I know ye get sick of my weather-wondering, dearies, but this year is just so strange. I'm uneasy. The morning glories should just be beginning to bloom, but they are already done. The cicadas are singing such mournful dirges that I want to weep -- and they should have been singing a month ago.

Will it be a severe winter? I think so.

By the by, as to my predictions, woke up with a start the other night and felt there was a large earthquake going on somewheres, so quickly grabbed the Blackberry and wrote my thought in the Memo Pad app. And had "proof" to show my husband when he asked the next morning if I had predicted the earthquake that had, indeed, happened during the night. But I'm also predicting a HUGE quake, like an 8.0, and the discovery of a new faultline system. I feel the huge quake may be in the Alaska area.



Tuesday, August 17

The Queen of Sheave-ah


Kindly direct yer attention to the top of both sidebars. Amazing strawberry corn fer sale from a prim bloggie fren and a hollyhock seed giveaway from another bloggie fren. That pup made from crysanthemums is from Japan. I'm going to try it this fall.

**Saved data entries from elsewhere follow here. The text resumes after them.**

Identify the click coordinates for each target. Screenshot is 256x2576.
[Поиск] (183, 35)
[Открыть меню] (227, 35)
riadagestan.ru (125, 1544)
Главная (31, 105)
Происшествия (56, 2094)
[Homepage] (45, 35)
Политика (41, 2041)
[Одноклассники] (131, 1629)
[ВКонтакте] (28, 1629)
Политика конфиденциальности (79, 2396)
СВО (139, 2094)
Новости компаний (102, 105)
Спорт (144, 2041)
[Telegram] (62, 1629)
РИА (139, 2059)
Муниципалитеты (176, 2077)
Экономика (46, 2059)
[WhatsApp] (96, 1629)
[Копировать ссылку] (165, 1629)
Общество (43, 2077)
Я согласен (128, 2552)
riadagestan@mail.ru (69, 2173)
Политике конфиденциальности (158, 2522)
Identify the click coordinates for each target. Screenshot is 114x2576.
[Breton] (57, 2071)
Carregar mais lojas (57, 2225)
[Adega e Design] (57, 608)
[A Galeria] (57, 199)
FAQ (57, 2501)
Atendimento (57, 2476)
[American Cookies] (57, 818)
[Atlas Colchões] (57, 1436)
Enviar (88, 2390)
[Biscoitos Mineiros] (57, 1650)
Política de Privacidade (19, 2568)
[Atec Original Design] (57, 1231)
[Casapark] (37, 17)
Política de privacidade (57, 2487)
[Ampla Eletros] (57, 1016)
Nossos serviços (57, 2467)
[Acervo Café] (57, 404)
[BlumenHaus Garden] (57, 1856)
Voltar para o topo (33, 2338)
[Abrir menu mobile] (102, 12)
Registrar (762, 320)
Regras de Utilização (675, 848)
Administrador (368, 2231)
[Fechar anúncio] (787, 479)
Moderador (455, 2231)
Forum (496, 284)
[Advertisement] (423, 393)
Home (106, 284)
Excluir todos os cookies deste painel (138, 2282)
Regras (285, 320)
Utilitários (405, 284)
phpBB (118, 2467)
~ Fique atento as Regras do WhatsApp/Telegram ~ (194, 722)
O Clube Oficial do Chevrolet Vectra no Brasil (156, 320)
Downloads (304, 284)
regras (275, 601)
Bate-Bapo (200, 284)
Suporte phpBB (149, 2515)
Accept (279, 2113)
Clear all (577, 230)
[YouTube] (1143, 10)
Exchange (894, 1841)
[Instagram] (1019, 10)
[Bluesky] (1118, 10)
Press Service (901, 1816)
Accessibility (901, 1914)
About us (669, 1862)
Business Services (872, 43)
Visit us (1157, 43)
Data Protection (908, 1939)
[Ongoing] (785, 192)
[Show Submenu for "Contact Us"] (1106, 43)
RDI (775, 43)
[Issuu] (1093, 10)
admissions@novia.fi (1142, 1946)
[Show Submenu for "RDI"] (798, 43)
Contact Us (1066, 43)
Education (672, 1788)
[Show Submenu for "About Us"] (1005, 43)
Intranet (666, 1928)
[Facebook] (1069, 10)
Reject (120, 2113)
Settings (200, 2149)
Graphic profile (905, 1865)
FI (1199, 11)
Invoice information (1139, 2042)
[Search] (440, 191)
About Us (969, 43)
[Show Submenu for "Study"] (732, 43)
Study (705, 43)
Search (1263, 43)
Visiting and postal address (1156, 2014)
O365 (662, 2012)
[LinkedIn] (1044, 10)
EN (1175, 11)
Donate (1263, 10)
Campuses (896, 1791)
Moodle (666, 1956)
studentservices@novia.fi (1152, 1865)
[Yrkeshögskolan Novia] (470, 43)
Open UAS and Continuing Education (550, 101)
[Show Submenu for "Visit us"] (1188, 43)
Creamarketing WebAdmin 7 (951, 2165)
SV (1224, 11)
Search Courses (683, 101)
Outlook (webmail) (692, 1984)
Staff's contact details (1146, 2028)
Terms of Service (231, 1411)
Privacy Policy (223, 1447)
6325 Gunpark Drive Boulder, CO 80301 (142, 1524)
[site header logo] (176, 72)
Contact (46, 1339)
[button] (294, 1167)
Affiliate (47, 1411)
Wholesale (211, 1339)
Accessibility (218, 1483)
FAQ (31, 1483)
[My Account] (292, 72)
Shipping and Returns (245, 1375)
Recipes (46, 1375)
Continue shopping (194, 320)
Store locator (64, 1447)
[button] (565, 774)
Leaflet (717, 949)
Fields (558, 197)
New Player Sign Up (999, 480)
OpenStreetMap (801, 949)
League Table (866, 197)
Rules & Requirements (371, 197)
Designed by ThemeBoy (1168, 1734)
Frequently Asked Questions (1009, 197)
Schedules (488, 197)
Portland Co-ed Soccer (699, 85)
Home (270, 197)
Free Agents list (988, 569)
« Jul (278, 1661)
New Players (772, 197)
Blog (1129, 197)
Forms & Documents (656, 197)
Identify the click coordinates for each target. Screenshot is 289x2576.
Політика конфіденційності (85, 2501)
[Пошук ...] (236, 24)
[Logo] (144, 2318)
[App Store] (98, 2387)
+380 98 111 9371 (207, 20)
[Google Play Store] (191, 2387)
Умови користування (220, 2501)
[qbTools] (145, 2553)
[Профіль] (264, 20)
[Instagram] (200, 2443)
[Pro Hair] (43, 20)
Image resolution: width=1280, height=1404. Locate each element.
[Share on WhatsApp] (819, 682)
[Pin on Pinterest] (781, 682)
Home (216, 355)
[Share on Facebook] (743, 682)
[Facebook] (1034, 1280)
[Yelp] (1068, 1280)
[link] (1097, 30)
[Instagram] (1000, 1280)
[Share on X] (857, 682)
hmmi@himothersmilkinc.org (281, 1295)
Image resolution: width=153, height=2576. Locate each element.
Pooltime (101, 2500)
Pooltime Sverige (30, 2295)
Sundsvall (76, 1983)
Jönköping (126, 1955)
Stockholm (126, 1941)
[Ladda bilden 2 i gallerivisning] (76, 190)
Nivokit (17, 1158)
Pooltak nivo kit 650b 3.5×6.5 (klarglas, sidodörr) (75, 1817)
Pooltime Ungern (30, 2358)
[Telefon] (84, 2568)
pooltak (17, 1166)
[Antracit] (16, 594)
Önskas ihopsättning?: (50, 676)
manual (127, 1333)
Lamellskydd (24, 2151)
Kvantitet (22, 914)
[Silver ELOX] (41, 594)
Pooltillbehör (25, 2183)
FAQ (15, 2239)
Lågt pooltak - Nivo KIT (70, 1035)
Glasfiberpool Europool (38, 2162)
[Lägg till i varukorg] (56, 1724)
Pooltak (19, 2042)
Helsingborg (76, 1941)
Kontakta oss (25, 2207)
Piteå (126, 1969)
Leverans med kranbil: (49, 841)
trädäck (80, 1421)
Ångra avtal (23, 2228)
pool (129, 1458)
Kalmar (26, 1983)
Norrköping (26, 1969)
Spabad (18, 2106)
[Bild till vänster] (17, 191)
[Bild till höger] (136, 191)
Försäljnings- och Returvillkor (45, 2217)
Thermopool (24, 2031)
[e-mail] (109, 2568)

From a vintage photographic postcard, a young woman dons a classic robe and strikes a pose while bringing in the sheaves.

Right-click to save.

Real wheat is quite interesting. Where I lived in the Pacific Northwest, bald eagles would walk along behind the threshers and gorge themselves on the lil' mice scampering in panic. A bald eagle is an extremely large bird, larger than you'd think if you hadn't seen 'em up close. With brilliant yellow talons and beaks. Their feet are much larger than a man's hand. And they are almost as tall as a kindergartner.